Two Tier speech laws – One law for one group and another law for the rest

 

Whilst various Britons languish in prison for expressing their thoughts about the crappy state of the nation or expressing ambivalence about the fate of invaders being immolated or about the failures of open borders and top down multiculturalism, it’s a good idea to remind ourselves just what is NOT landing people in gaol.

What’s not being sanctioned by the state or immediately shut down with robust force are the Imams and preachers in Britain’s mosques, no matter what hate filled filth comes out of their mouths. There is no state sanction of or even interest and attention in those who call for the death of Jews, including British Jews, not even when these speakers are cheerleaders for genocide or call for jihad against Jews and the West and are doing so on the premises of mosques that have a long history of hosting wrong’uns.

Shortly before October 7th of this year, the anniversary of the Hamas Islamic Pogrom against Israelis there was a speaker at the East London Mosque, a premises that is no stranger to the sort of extremists that this country really doesn’t need, ranting about Israel and calling Israel, a ‘genocidal Zionist project’ and who called for Muslims to ‘unite against the enemies’ (that’s you and me and the rest of the West if you haven’t already guessed.)

The Daily Telegraph said:

An Islamic preacher called Israel a “racist European Zionist project” in a sermon to worshippers at a London mosque days before the first anniversary of the Oct 7 attacks.

Speaking at the East London Mosque, in Tower Hamlets, Imam Shaykh Muzzammil Ahmad described the Jewish state as “genocidal” and a “project of colonialism”..

The remarks sparked fury, with the preacher accused of promoting “anti-Jewish racism” one year after Hamas murdered 1,200 Israeli civilians and took hundreds more hostage in the worst massacre of Jews since the Holocaust.

On Monday night, the Charity Commission told The Telegraph that it would examine “concerns raised” about the sermon as part of an investigation into the mosque’s associated charitable trust.

A spokesman said: “The commission has an ongoing regulatory case into East London Mosque Trust over concerns about the charity’s governance and management. We will assess concerns raised about the sermon in question as part of this case.”

The mosque was previously criticised for publishing special condolences on the death of Yusuf al-Qaradawi, a hate preacher who praised Hitler and talked about killing “Allah’s enemies, the Jews”.

On Friday, Mr Ahmad called Israel a “genocidal Zionist project”, opening his sermon by quoting a passage from the Koran calling Muslims “the best nation”. He said the Muslim community was “as humiliated as it has ever been in its long, rich history” and followers of Islam must unite against the “enemies” who “seek oppression across the globe”.

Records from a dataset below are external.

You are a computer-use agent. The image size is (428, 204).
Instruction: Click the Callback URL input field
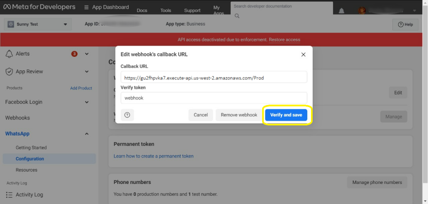tap(214, 77)
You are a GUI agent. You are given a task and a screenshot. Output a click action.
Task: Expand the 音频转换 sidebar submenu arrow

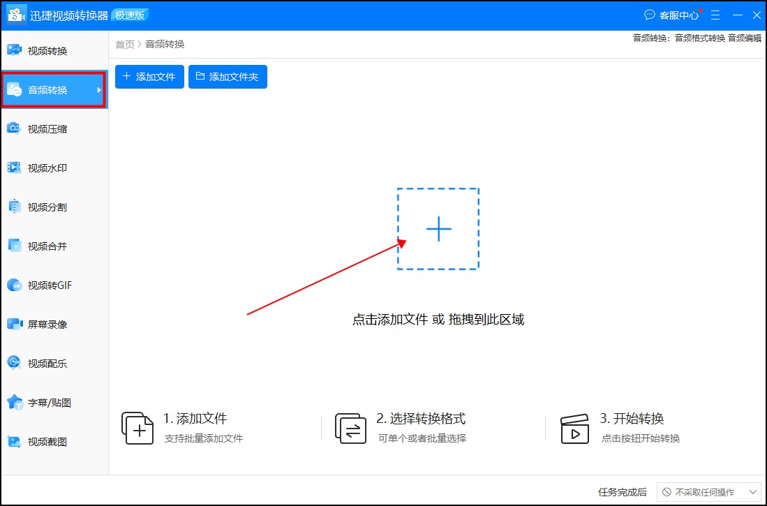tap(100, 89)
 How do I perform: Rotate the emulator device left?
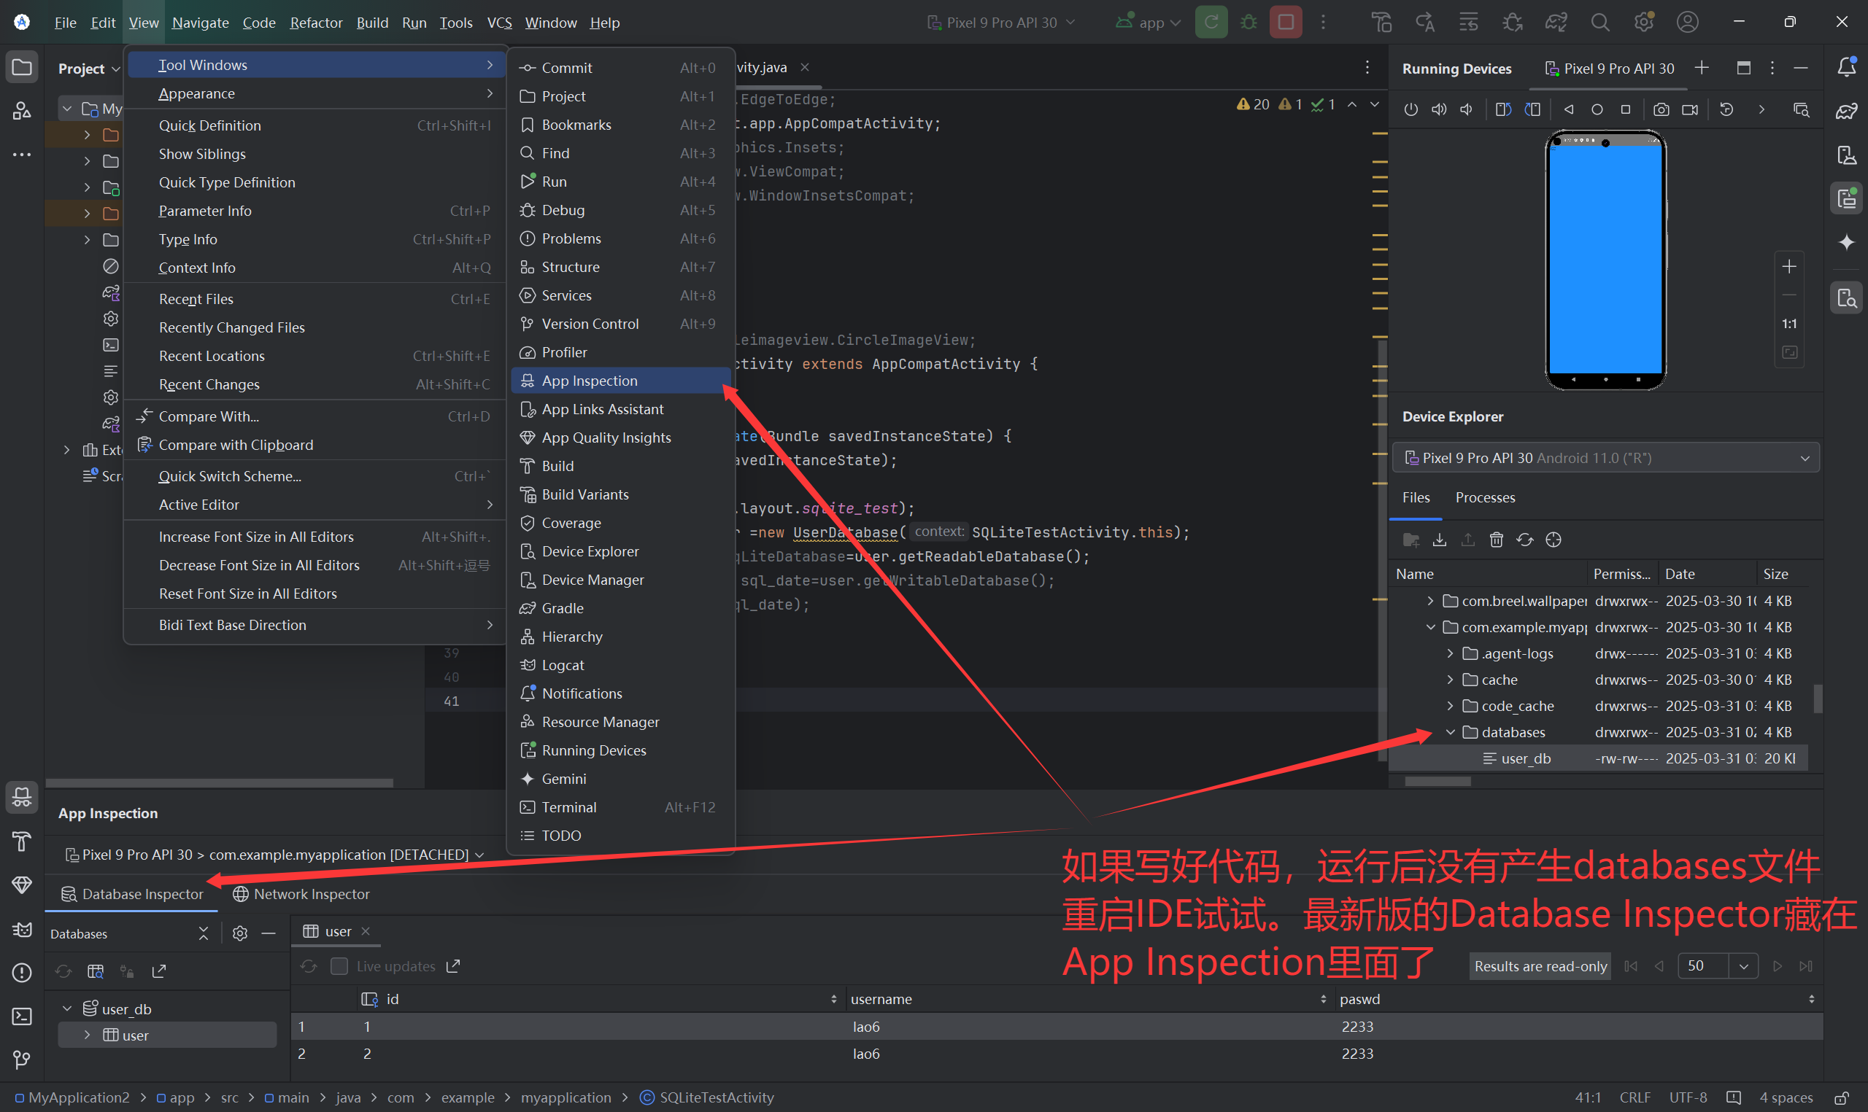(1503, 110)
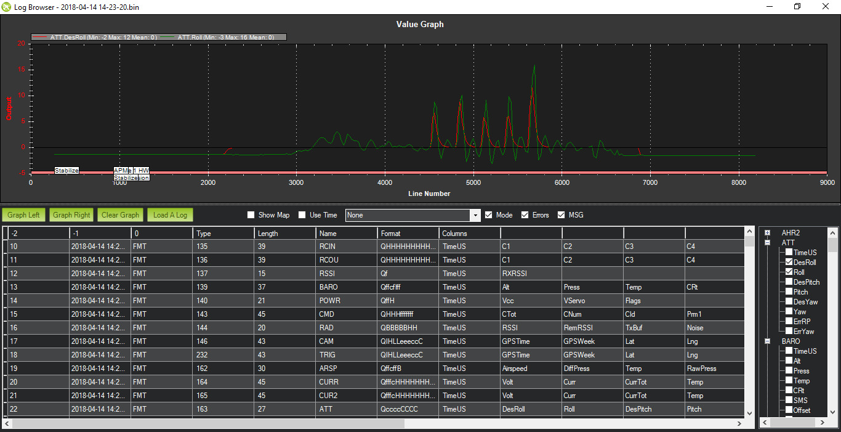
Task: Collapse the BARO tree node
Action: pos(767,341)
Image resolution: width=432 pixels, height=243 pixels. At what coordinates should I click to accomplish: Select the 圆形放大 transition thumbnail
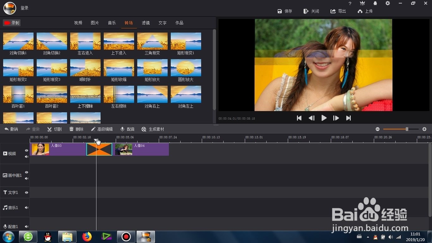click(x=186, y=70)
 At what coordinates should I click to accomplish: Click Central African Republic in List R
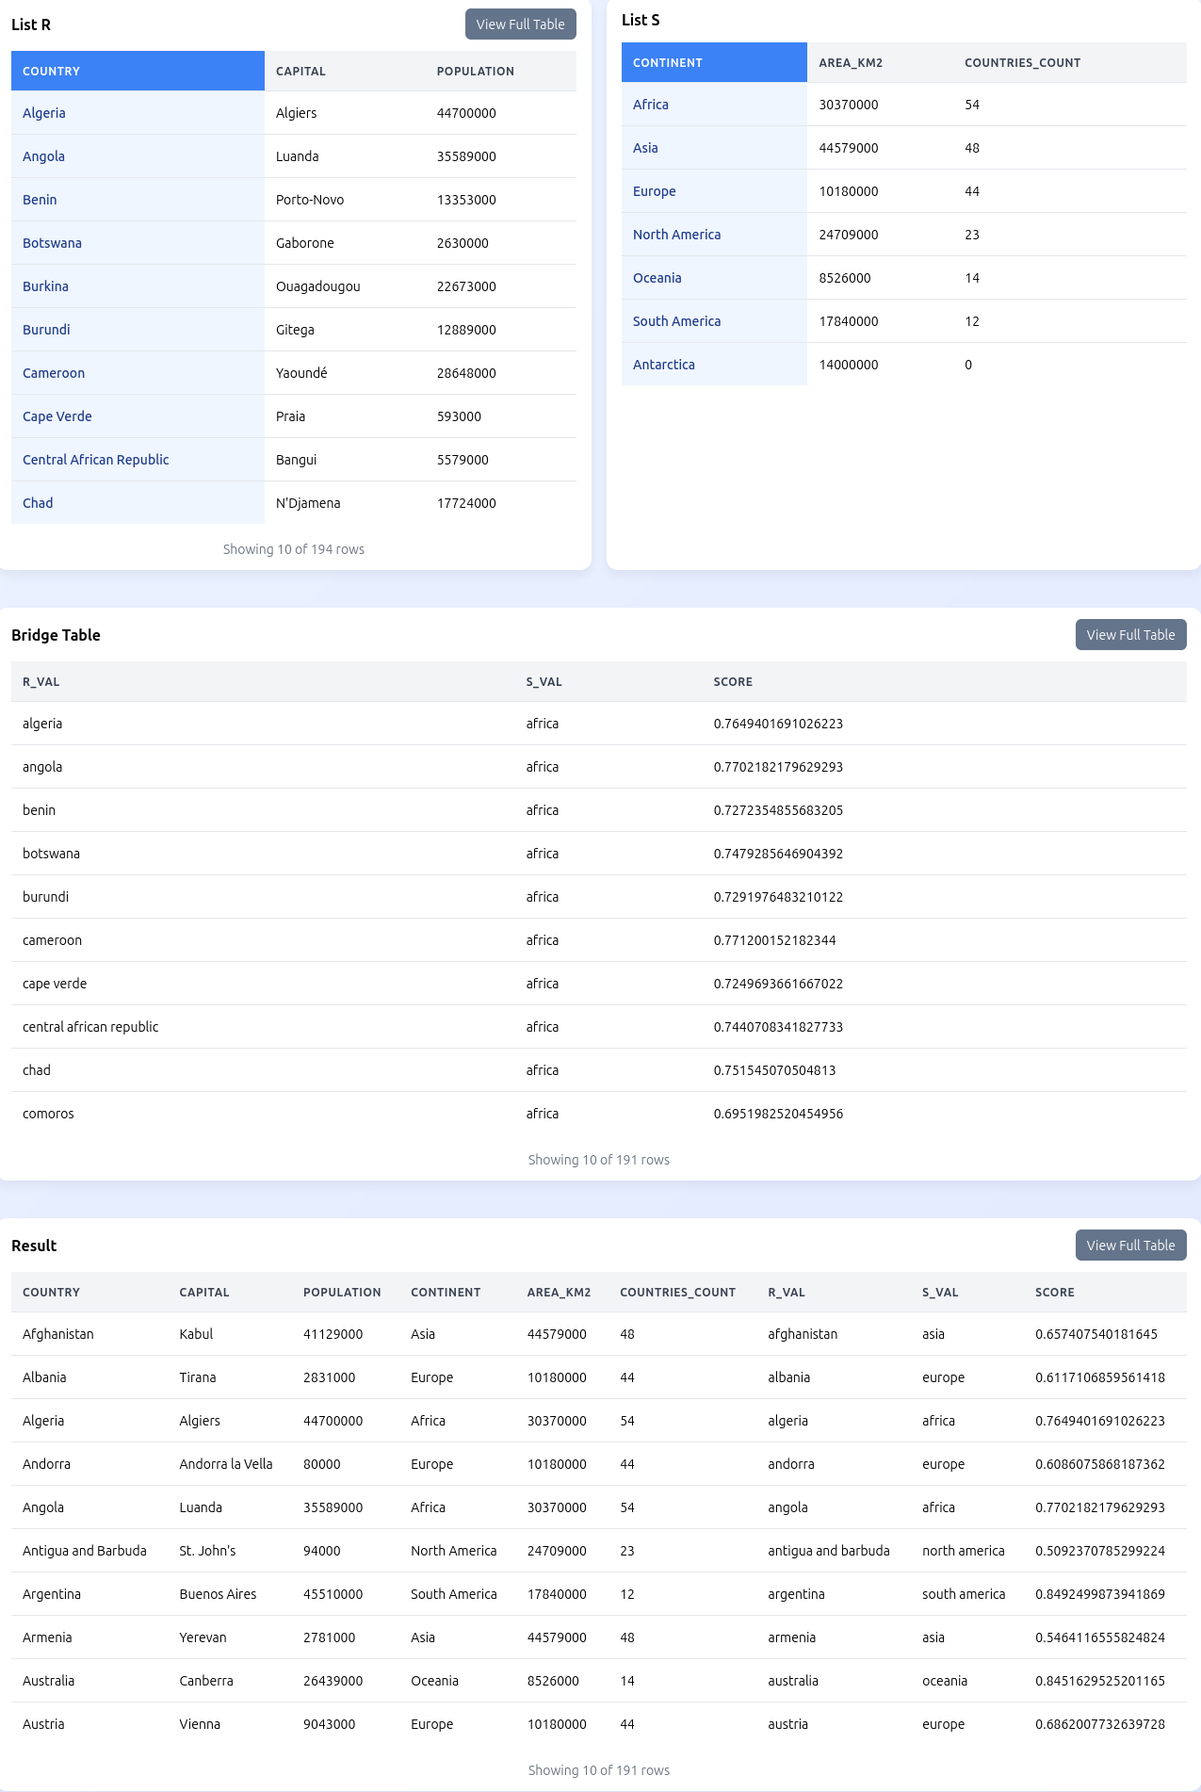[96, 460]
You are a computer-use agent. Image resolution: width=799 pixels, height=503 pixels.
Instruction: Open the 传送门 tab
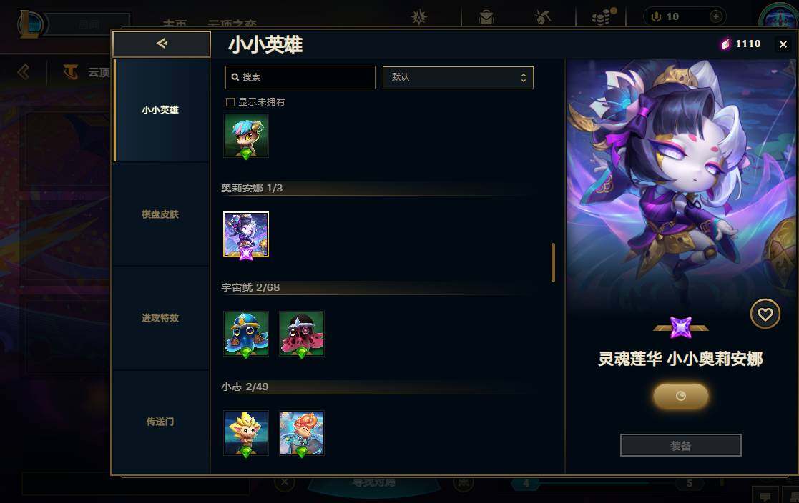(x=160, y=422)
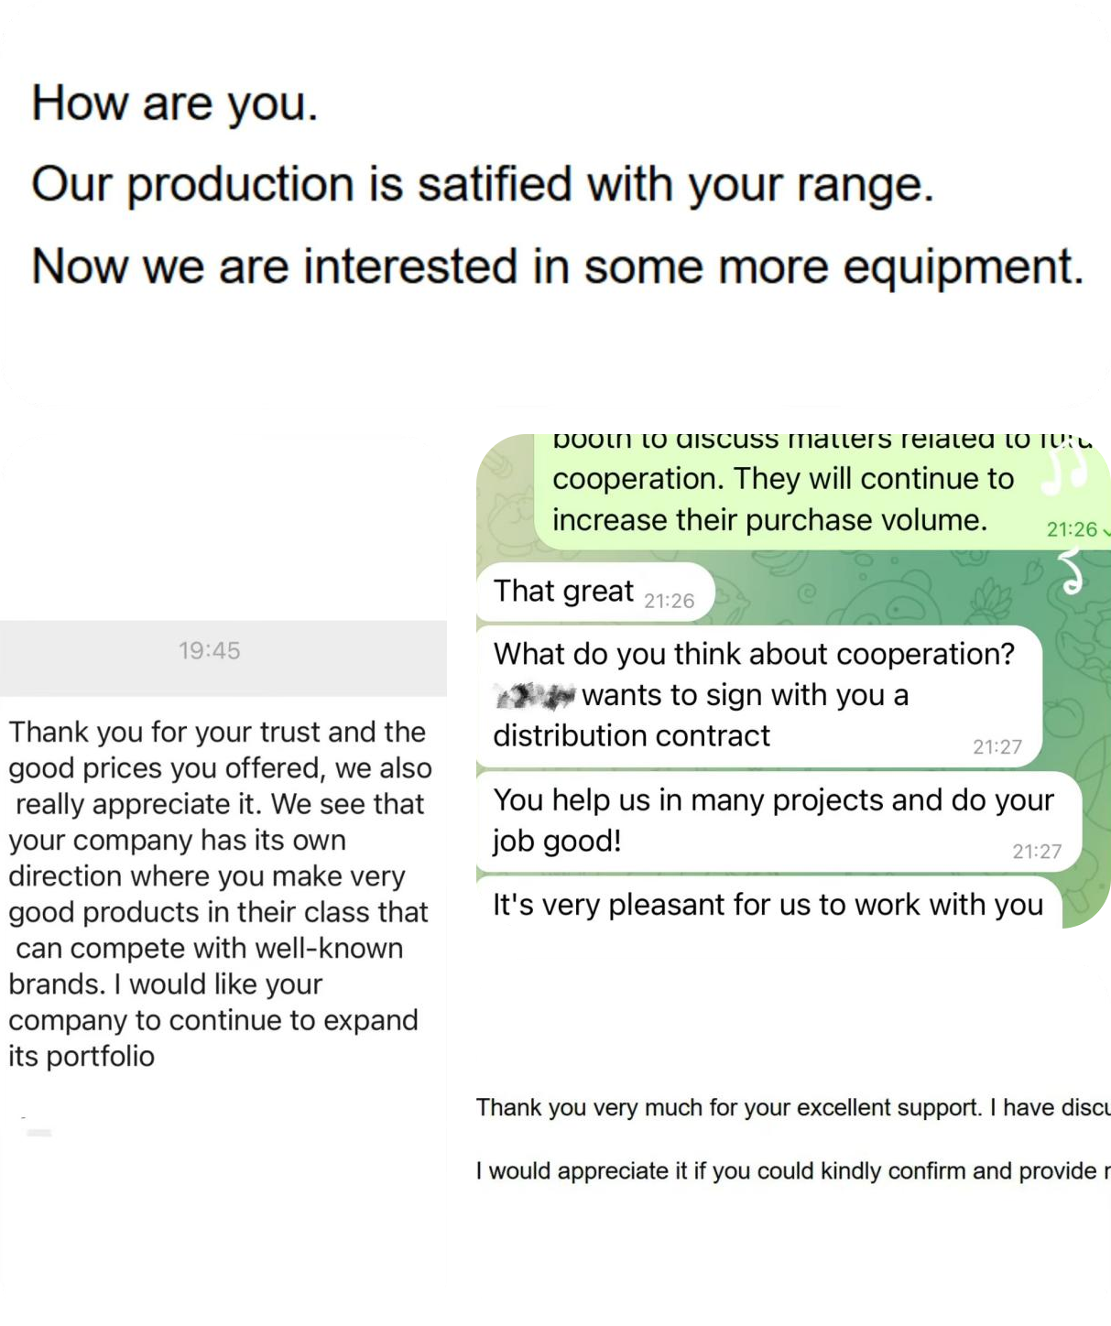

What this preacher and many of the other preachers who have graced the pulpit of the East London Mosque has done is far more deserving of being classed as incitement to violence than much of what has been said by non-Muslims and which has landed them in deep trouble. The stark difference in how Islamic words of violence and hate are treated and similar words from other groups is treated is remarkably two tier looking. Maybe it is?